The impact of credit risk on 2021 stress tests
Mon 12 Apr 2021
On 13 November 2020, the EBA published the final methodological note for the 2021 EU-wide stress-testing exercise. The aim of the stress tests is to assess the resilience of financial institutions to adverse economic and financial developments, in particular in the event of an increase in credit risk due to the default of the borrower.
Banks are required to measure the credit risk impact of the macroeconomic scenarios on capital available, via impairments (P&L) and the REA (Risk Exposure Amount) for positions exposed to risks stemming from counterparty default.
The stress test is conducted on the basis of data as of end-2019 and 2020, and aims to study movements in the REA and results indicators (P&L) in two scenarios over a three-year period from 2021 to 2023. As in 2018, the exercise imposes a number of constraints.

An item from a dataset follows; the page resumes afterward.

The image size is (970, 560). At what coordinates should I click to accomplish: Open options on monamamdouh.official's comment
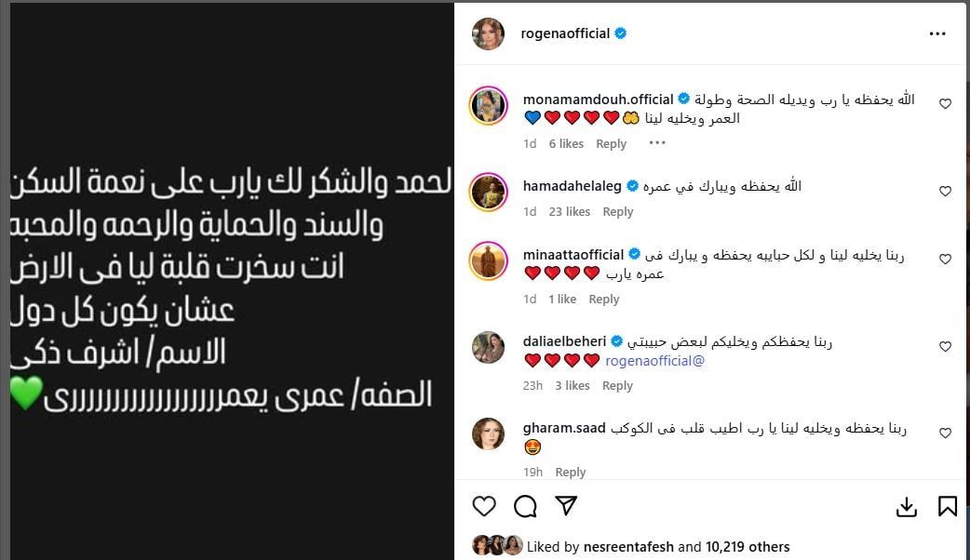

For example, for each scenario, the REA of each asset may not be lower than the value declared in 2020. Additionally, the EBA particularly stresses the assets recorded in bucket 3 for the purposes of IRFS 9, applying strict conditions: a prohibition on carrying out reversals/transfers to another bucket, and mandatory recording in non-performing exposures (NPE).
In this context, all counter parties, including sovereigns, institutions, financial firms and securitisation positions, are within scope of credit risk stress tests for the estimation of P&L and REA impacts. Nevertheless, there are some divergences in terms of exposures. The impact in P&L of positions valued at fair value through equity (FVOCI) or fair value through profit or loss (FVPL) will be subject to the market risk approach in the methodology. However, these positions are taken into account for when estimating the REA in terms of counterparty credit risk.
Static balance sheet
As in the previous exercise, the EBA requires stress tests to be based on a static balance sheet assumption. For the credit risk, assets reaching maturity will be assumed to be replaced with similar assets. Any new exposures in bucket 3 will be transferred to the stock of bucket 3 exposures, reducing bucket 1 and/or bucket 2 exposures correspondingly. This maintains the total exposure at a constant level.
Impact on P&L
The estimation of credit impairments requires the use of statistical methods and includes the estimation of starting values for point-in-time risk parameters (PD, LGD) such as those used for ECL computation models; the estimation of the impact of the scenarios on these risk parameters; and the computation of changes in the stock of provisions which will have an impact on P&L.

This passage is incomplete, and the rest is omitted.